### [Text to read]
◆ ◆ ◆

I also like your method but I am immediately struck by the fact that it will not work with held expressions, for example:

Hold[1 + 2] /. AndRuleDelayed[a_ + b_, c_?NumericQ, {a, b, c}]
Hold[1 + 2] /. (a_ + b_) :> {a, b, c}
Hold[1 + 2] /. c_?NumericQ :> {a, b, c}
Hold[1 + 2]

Hold[{1, 2, c}]

Hold[{a, b, 1 + 2}]

I propose this as a partial improvement:

Attributes[multiRuleD] = {HoldAll};

multiRuleD[patts__, rhs_] := total_ :>
  With[
    {result =
      Cases[
        {Join @@ (Hold[total] & /@ {patts})},
        Hold[patts] :> rhs
      ][[1]] // Quiet},
   result /; Quiet[result =!= {}[[1]]]
  ]

Now:

Hold[1 + 2] /. multiRuleD[a_ + b_, c_?NumericQ, {a, b, c}]
Hold[{1, 2, 3}]

Ideally this should have returned Hold[{1, 2, 1 + 2}] but I cannot recall a way to prevent that evaluation in a self-contained way.

◆ ◆ ◆

### [Tasks to carry out]
[1] For each statement, answer yes or no according to the post about multiRuleD, and quote the words that decide it. (a) The multiRuleD function is given the HoldAll attribute. (b) The writer says multiRuleD returns the ideal result Hold[{1, 2, 1 + 2}]. (c) The writer presents the proposal as a complete fix.
[2] In the post about multiRuleD, what does the writer immediately notice about the other method?
Use only the post about multiRuleD to answer.

### [Extracted information]
◆ ◆ ◆

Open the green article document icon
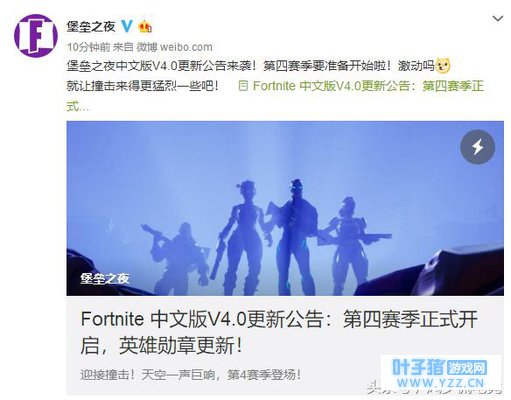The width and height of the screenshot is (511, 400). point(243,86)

◆ ◆ ◆

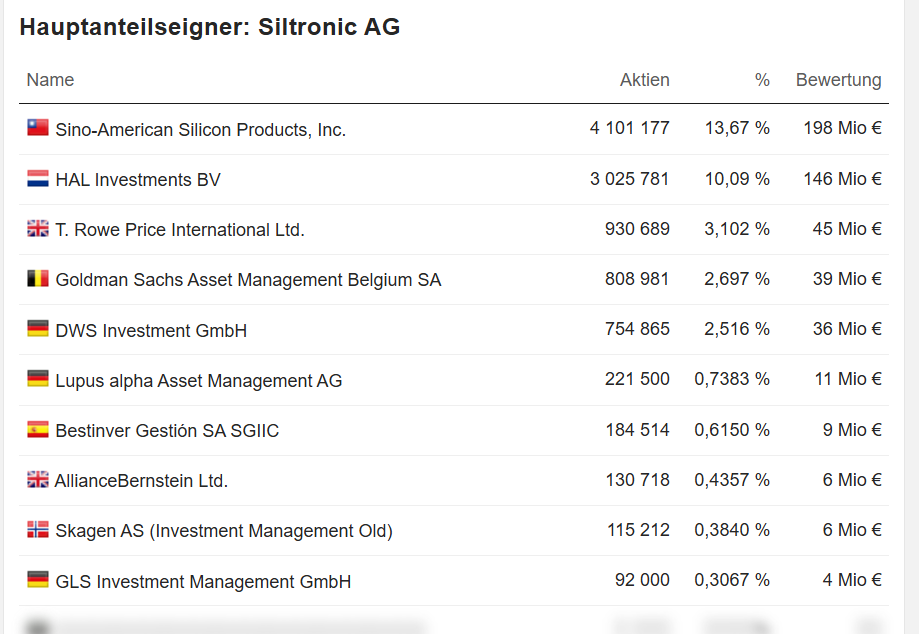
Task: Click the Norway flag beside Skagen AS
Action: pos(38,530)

◆ ◆ ◆

### [Completed exercise]
[1]
(a) Yes: "Attributes[multiRuleD] = {HoldAll};"
(b) No: "Ideally this should have returned Hold[{1, 2, 1 + 2}] but I cannot recall a way to prevent that evaluation in a self-contained way."
(c) No: "I propose this as a partial improvement:"

[2] It will not work with held expressions.